The importance of collections
Pluggable collections are built on top of DML. This means that they are backend independent and automatically persisted. As a matter of fact, they can be used within the application for that purpose, although most uses should be relying on modelling with DML and relations between entities.
But besides that point, the actual importance of collections (namely, the abstraction of a set), is that it is used internally by the framework to model relations one-to-many between Domain Entities. Without going into further detail, this means that when a Person is declared in DML to have 0 or more Posts in a relation, this will automatically generate code that resorts to a DML, backend-independent collection to contain the Posts that the Person owns.
Therefore it makes sense to allow configuration of the collection to match different workloads. For instance, it can be that a very small relation takes more advantage of a Linked List, moreso if most of the accesses are insertions or removals. On the other hand, a very large relation with many queries can benefit more from a B+Tree. At the moment the configuration allows only to state a collection for the whole application, but this may be addressed in the near-future.
Concurrency Friendliness
Finally, we have implemented additional optimizations in the Domain Collections with regard to concurrency friendliness in optimistic concurrency control. Briefly, these concurrency control protocols are implemented through the concepts of transactions that maintain keys read in a read-set, buffer the values written in a write-set, and eventually finish by attempting to commit. The transaction is successful if the read-set is valid, upon which event the writes are made available for new transactions in an atomic step. The idea here is to leverage on our knowledge of the specific data-structures that we use for the Domain Collections to perform optimizations that cause more transactions to be successful.

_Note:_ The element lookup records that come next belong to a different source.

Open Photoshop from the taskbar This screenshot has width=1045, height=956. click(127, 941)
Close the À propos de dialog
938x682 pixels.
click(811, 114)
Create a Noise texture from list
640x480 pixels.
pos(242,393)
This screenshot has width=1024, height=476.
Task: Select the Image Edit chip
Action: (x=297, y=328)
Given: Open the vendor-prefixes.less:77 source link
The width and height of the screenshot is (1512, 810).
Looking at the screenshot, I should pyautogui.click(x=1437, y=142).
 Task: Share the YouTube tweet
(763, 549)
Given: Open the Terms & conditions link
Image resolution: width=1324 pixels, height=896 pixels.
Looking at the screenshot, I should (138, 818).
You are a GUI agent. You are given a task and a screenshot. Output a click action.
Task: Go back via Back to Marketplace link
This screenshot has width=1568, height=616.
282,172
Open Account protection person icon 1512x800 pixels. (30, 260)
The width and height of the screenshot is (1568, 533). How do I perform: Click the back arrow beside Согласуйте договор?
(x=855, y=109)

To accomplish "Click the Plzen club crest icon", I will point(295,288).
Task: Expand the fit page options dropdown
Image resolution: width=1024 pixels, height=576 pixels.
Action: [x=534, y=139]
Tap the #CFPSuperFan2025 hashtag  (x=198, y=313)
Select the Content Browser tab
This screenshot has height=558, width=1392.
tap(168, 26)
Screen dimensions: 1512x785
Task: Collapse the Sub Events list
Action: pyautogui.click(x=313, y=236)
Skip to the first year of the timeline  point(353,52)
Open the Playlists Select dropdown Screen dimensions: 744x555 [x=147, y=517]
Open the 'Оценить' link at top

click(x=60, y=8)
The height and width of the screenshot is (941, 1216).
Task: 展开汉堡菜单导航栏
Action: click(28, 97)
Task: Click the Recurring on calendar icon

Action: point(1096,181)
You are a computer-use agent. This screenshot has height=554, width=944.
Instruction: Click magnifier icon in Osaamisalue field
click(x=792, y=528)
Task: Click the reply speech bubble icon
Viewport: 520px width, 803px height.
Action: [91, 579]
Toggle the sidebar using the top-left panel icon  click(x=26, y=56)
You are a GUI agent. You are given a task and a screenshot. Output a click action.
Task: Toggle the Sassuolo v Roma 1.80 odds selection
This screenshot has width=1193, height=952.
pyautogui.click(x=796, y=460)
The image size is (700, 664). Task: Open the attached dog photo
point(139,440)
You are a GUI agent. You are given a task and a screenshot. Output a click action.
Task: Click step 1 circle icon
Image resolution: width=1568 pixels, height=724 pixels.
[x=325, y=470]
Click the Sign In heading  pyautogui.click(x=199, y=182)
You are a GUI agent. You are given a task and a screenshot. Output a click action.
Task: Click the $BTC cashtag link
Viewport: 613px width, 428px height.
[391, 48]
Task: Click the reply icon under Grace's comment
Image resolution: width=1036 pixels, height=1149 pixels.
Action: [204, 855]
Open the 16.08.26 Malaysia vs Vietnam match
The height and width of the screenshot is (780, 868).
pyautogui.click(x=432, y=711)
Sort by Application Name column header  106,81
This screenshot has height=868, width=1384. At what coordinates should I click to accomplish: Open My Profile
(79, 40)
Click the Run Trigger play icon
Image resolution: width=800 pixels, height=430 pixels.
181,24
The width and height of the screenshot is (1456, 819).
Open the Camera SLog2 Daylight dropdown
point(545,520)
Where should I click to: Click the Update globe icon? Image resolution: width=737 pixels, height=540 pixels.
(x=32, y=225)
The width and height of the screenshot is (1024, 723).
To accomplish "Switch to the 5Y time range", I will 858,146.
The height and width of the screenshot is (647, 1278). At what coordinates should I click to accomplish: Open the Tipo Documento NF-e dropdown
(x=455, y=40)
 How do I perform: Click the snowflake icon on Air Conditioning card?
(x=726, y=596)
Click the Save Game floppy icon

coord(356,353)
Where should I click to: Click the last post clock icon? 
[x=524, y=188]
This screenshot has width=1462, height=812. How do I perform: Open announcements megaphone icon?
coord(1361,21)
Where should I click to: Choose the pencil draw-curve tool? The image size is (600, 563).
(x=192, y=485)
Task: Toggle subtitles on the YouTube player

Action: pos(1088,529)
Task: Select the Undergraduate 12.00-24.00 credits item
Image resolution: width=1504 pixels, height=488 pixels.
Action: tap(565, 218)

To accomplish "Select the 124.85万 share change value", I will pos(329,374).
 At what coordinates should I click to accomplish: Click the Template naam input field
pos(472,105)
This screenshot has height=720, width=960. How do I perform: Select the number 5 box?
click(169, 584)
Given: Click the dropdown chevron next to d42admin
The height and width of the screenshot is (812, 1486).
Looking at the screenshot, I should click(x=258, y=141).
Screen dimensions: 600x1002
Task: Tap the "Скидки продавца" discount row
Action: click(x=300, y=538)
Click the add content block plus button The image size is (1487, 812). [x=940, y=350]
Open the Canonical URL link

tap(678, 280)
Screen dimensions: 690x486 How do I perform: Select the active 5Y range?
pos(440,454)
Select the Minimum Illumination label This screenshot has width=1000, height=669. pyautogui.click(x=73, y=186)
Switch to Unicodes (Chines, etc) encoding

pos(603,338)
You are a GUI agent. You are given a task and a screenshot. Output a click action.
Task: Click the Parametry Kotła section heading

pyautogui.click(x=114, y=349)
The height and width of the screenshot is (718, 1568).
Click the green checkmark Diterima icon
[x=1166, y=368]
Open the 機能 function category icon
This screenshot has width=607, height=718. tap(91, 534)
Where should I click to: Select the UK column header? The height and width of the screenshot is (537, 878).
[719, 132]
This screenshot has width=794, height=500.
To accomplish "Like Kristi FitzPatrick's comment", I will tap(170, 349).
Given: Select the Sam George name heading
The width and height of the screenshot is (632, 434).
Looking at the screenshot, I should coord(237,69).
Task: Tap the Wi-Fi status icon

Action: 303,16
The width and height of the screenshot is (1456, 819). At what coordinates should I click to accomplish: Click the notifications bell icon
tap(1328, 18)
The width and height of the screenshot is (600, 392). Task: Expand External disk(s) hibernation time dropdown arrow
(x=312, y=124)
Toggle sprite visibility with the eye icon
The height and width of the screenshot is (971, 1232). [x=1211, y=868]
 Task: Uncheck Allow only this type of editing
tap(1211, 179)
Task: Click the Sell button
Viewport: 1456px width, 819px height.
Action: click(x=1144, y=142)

Let us consider the example presented in the figure above to guide our discussion. There, we can see a Domain Linked List with three values. For purposes of simplification, we use numbers here, whereas in practice (for instance) this would correspond to Infinispan keys that could be used to retrieve the actual Domain Objects held by this collection backing up some relation \textit{*-to-many}. Suppose that a transaction T_1 tries to insert element 9 and, concurrently, another transaction T_2 tries to remove element 20. In such case, both transactions follow the pointers of the list and bookkeep them on the read-set. Eventually, T_1 changes the next pointer of 7 (to insert 9) and T_2 changes the next pointer of 12 (to remove 20). In the event that T_1 commits first, this dooms the validation of the read-set of T_2, whose read-set entry for having read the next pointer of 7 became stale.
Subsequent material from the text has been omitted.